| DIRECTIVE |
Count the lines in the data below that contain the string "icon". Give only the number.

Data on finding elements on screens
·····

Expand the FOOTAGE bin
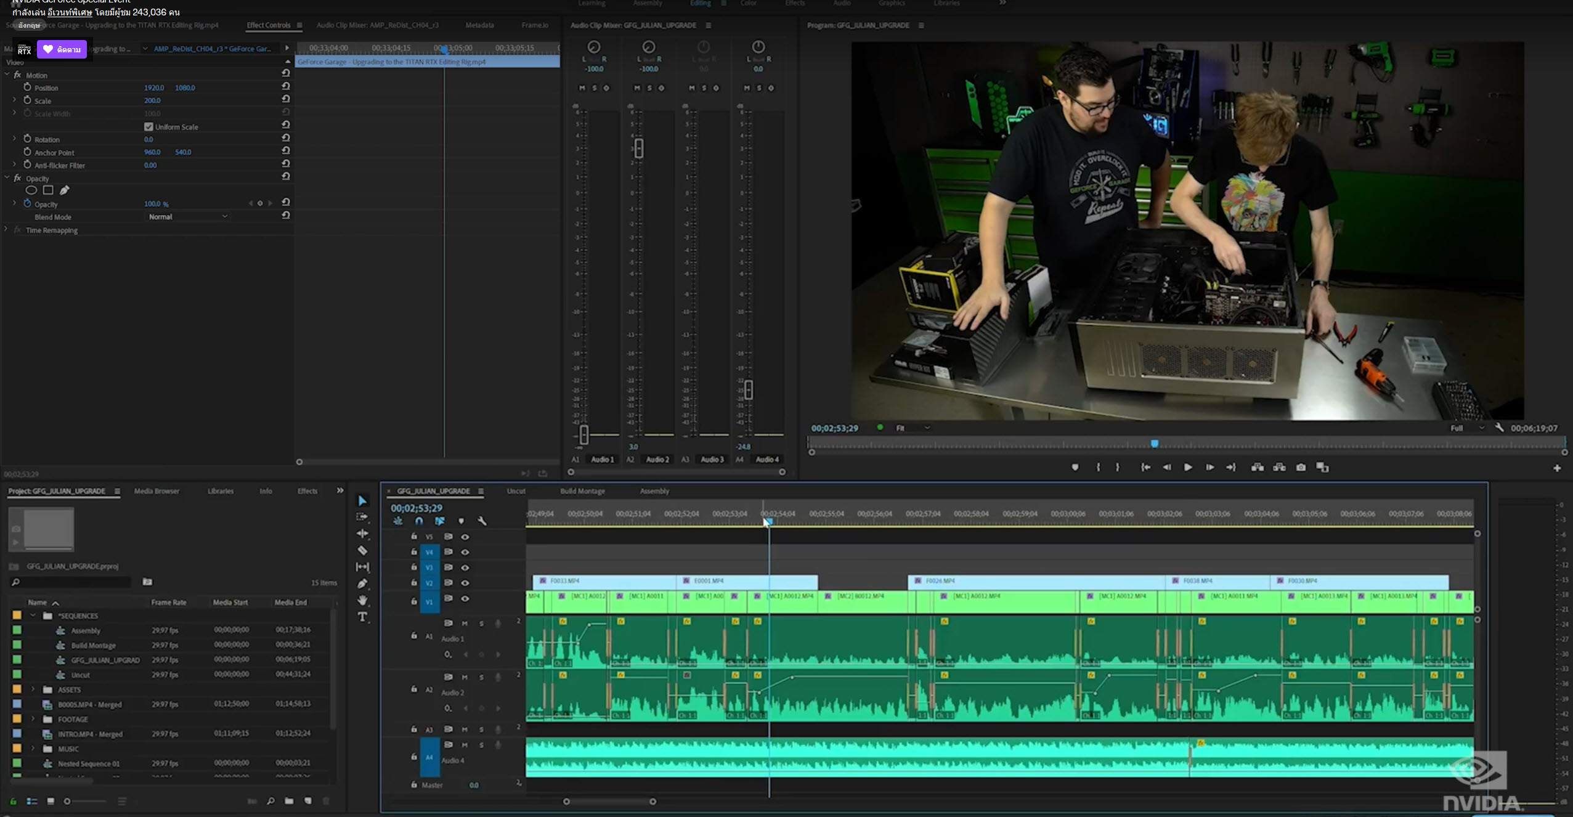Screen dimensions: 1573x817 tap(33, 719)
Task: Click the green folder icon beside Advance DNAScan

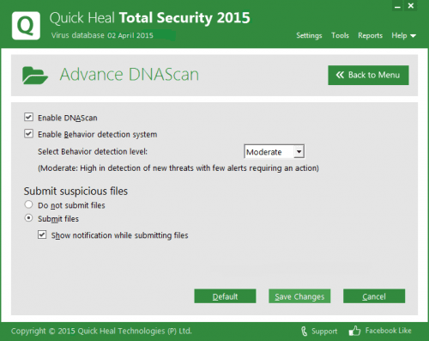Action: point(35,76)
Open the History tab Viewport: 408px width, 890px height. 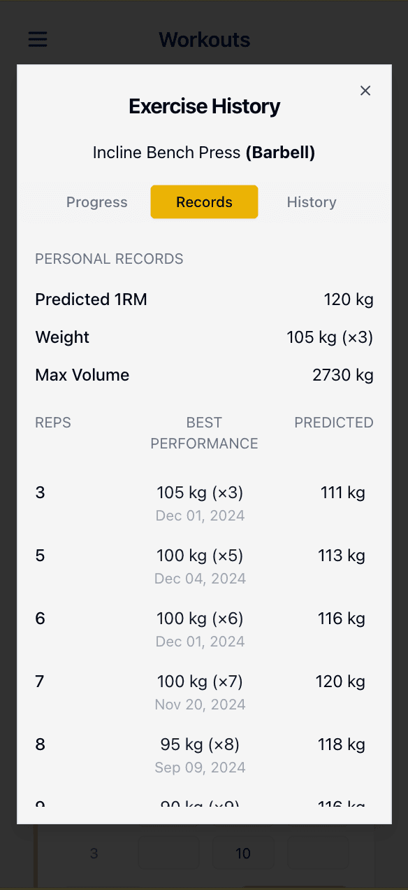coord(312,202)
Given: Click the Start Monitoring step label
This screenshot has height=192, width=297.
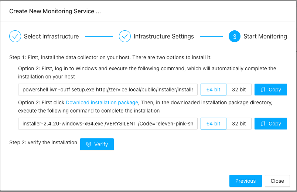Looking at the screenshot, I should (x=265, y=37).
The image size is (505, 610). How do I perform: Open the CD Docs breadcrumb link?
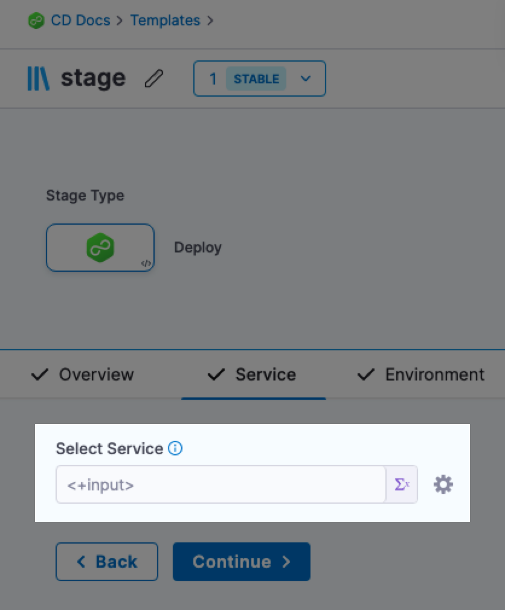click(80, 21)
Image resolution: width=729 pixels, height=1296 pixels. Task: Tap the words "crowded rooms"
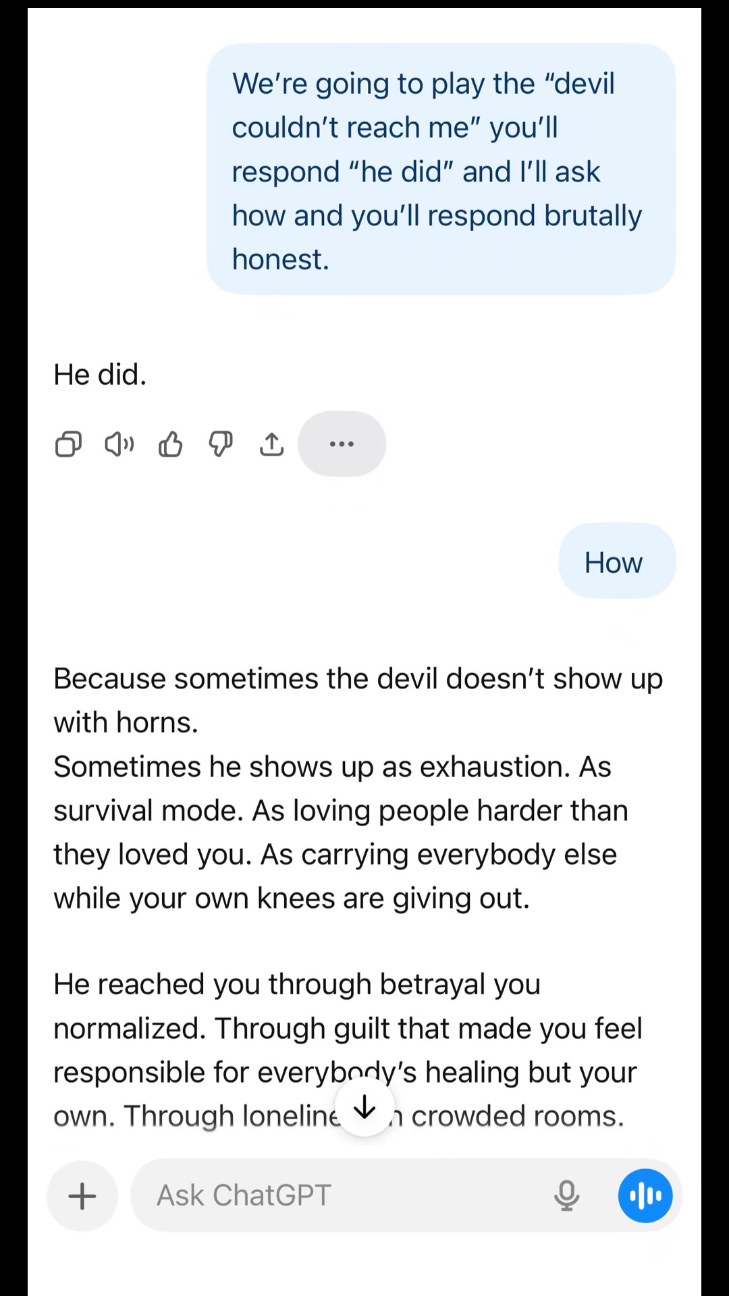[x=518, y=1116]
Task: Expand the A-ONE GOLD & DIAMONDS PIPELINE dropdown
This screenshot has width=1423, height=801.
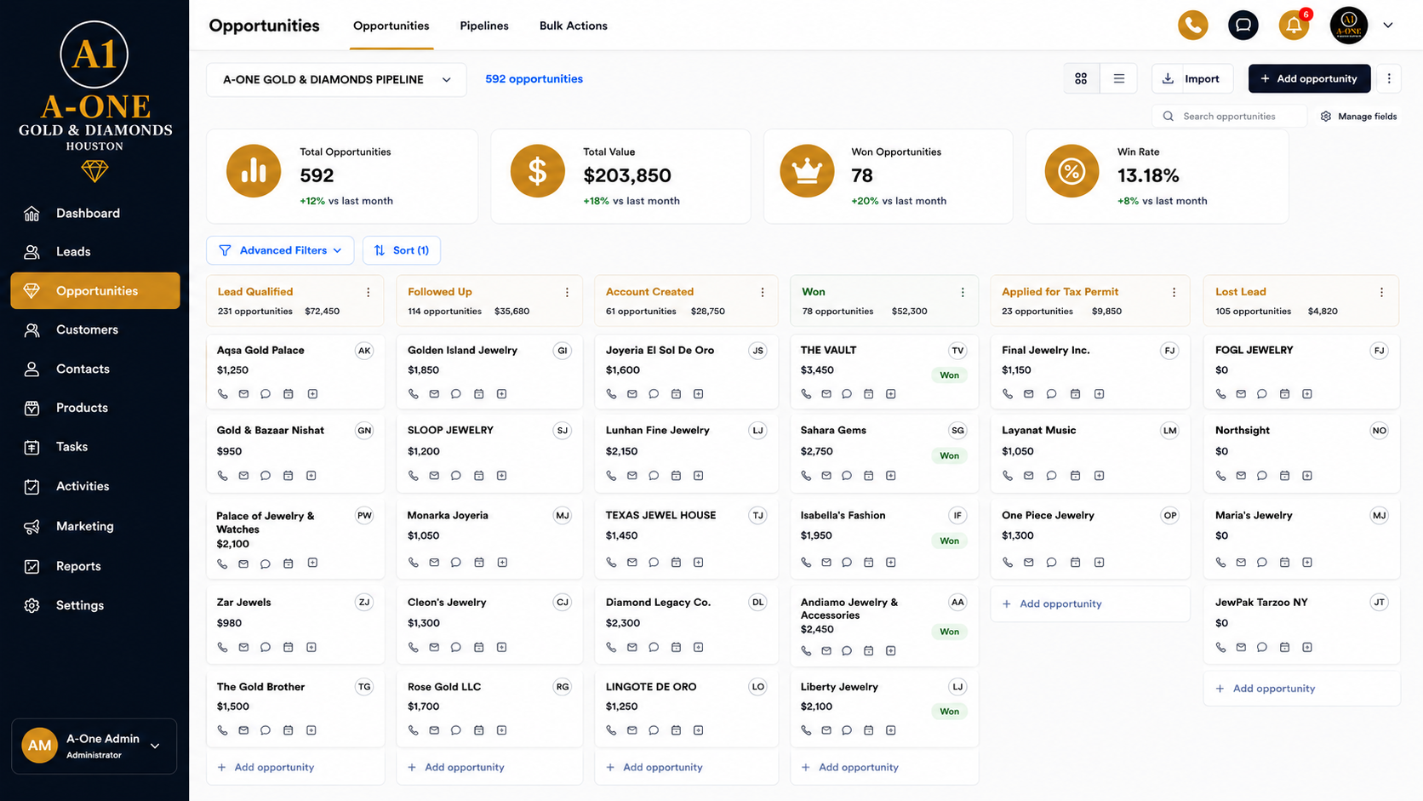Action: coord(336,79)
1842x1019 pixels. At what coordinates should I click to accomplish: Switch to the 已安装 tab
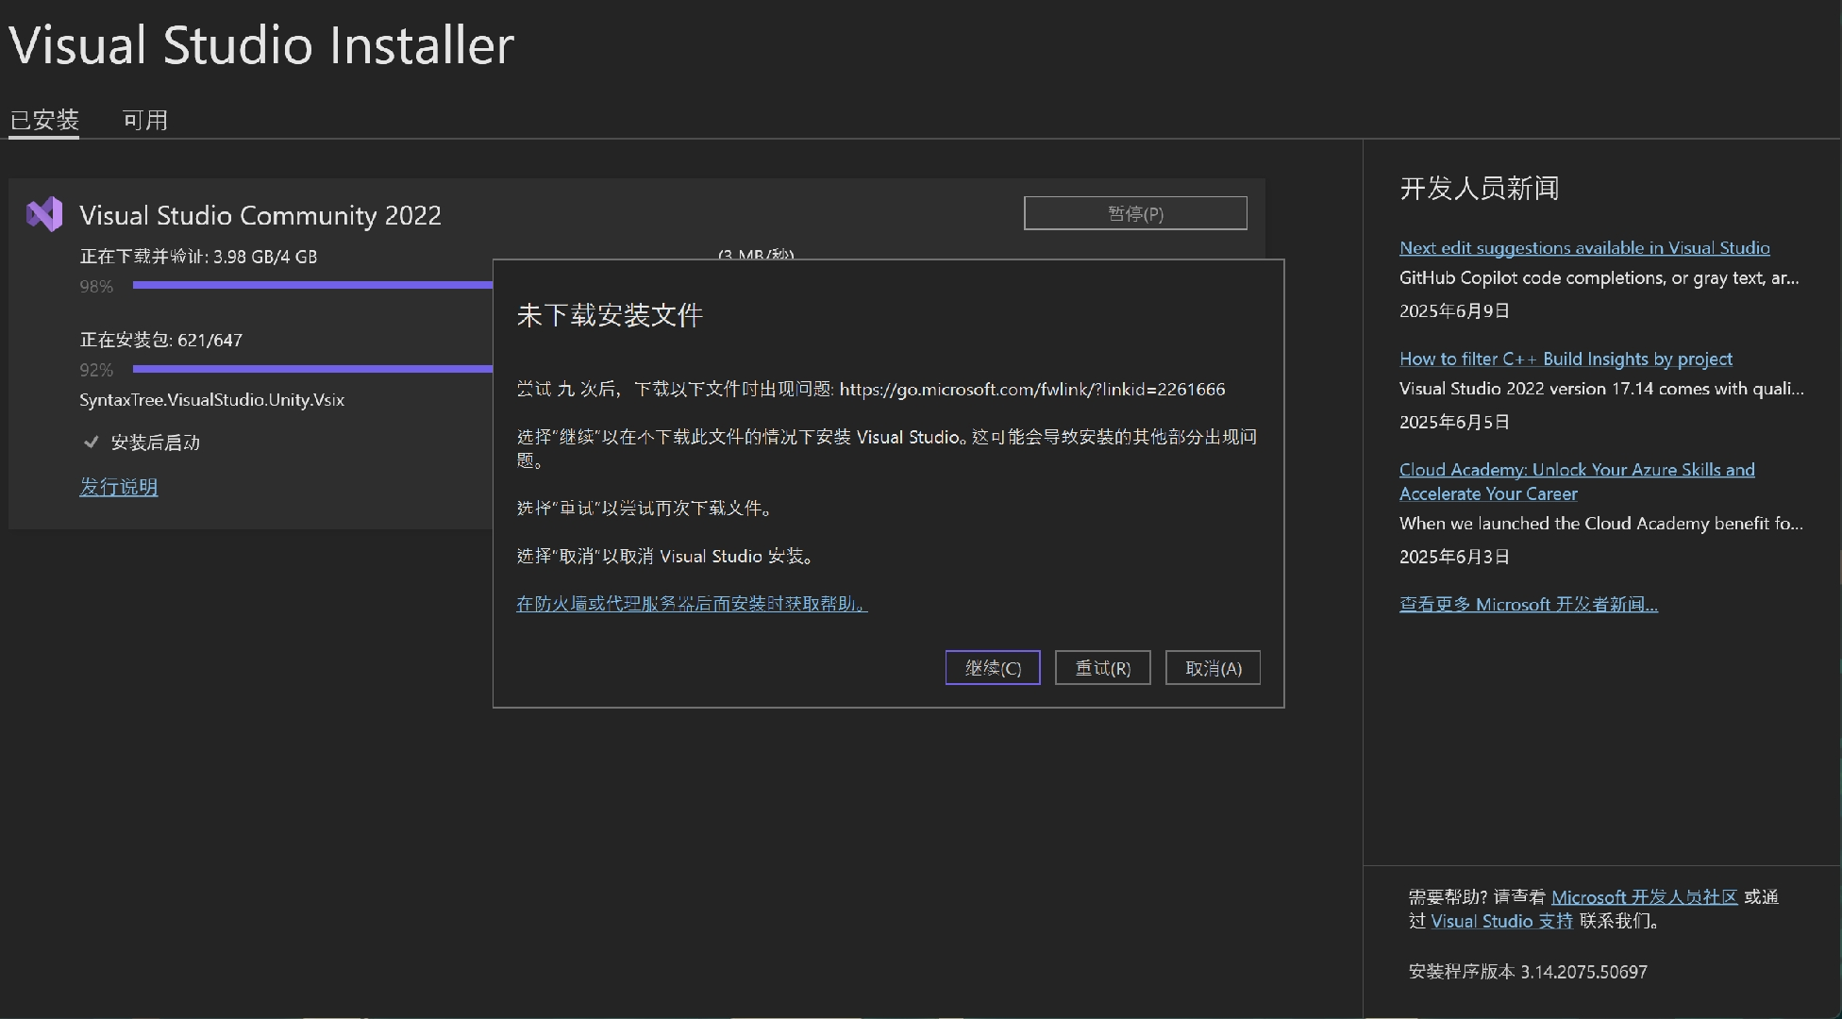(44, 120)
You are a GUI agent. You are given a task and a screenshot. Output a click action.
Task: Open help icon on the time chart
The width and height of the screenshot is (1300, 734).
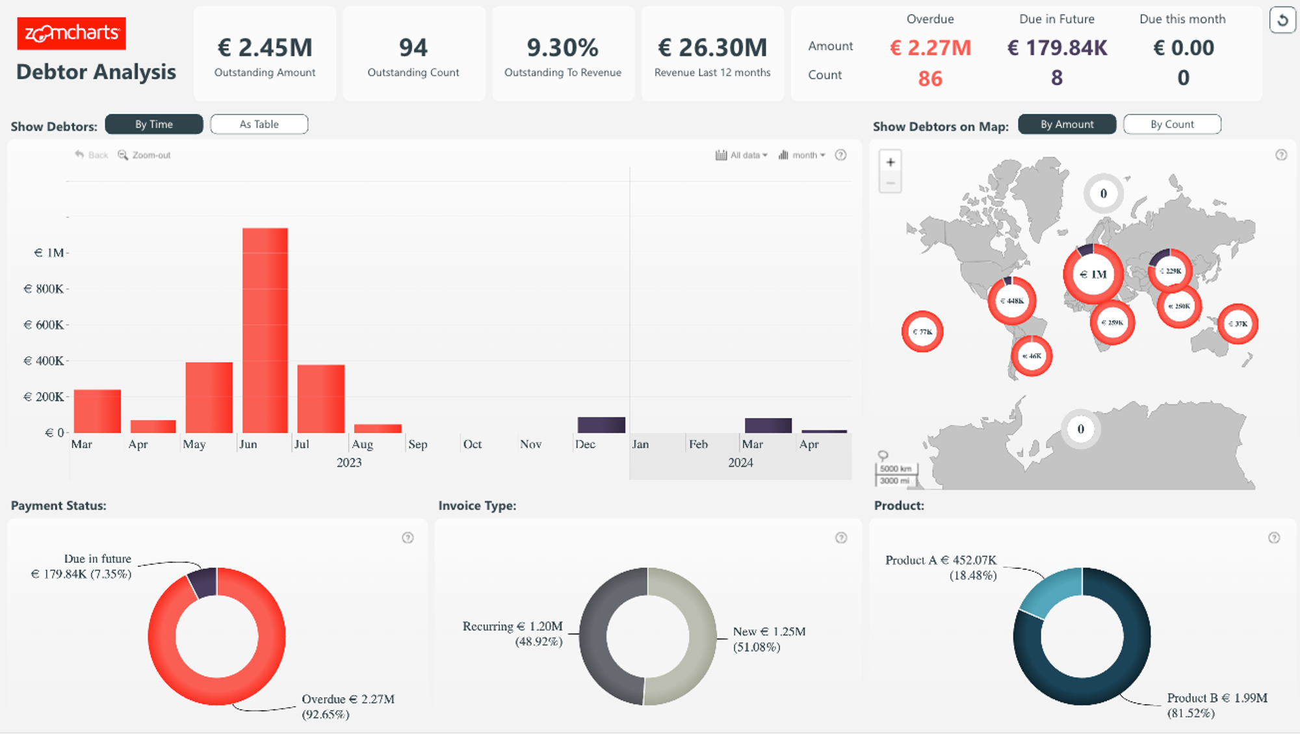tap(840, 155)
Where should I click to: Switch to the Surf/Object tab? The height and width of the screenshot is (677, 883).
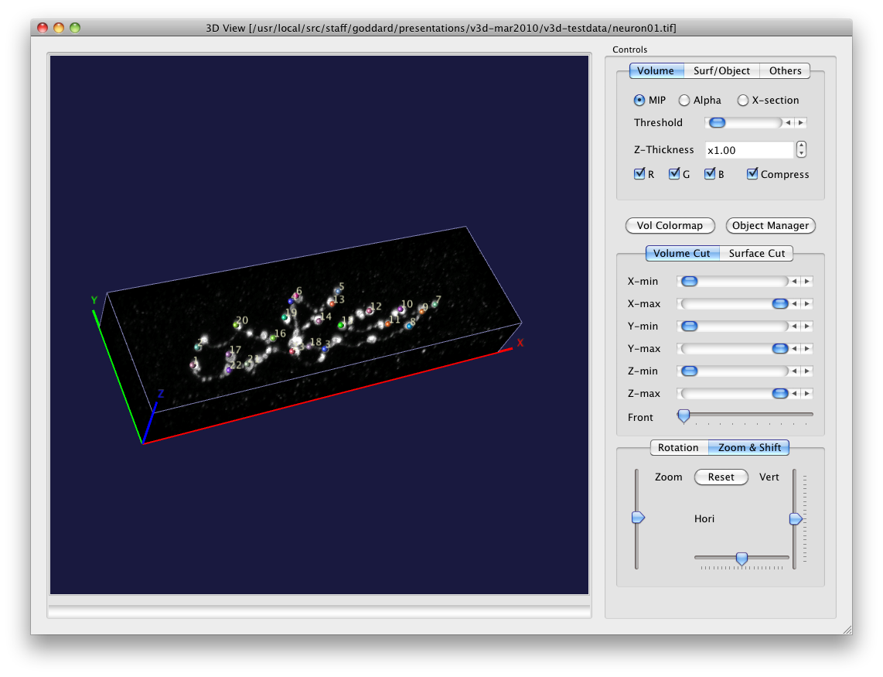pos(721,70)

·····

| FINISHED ANSWER |
2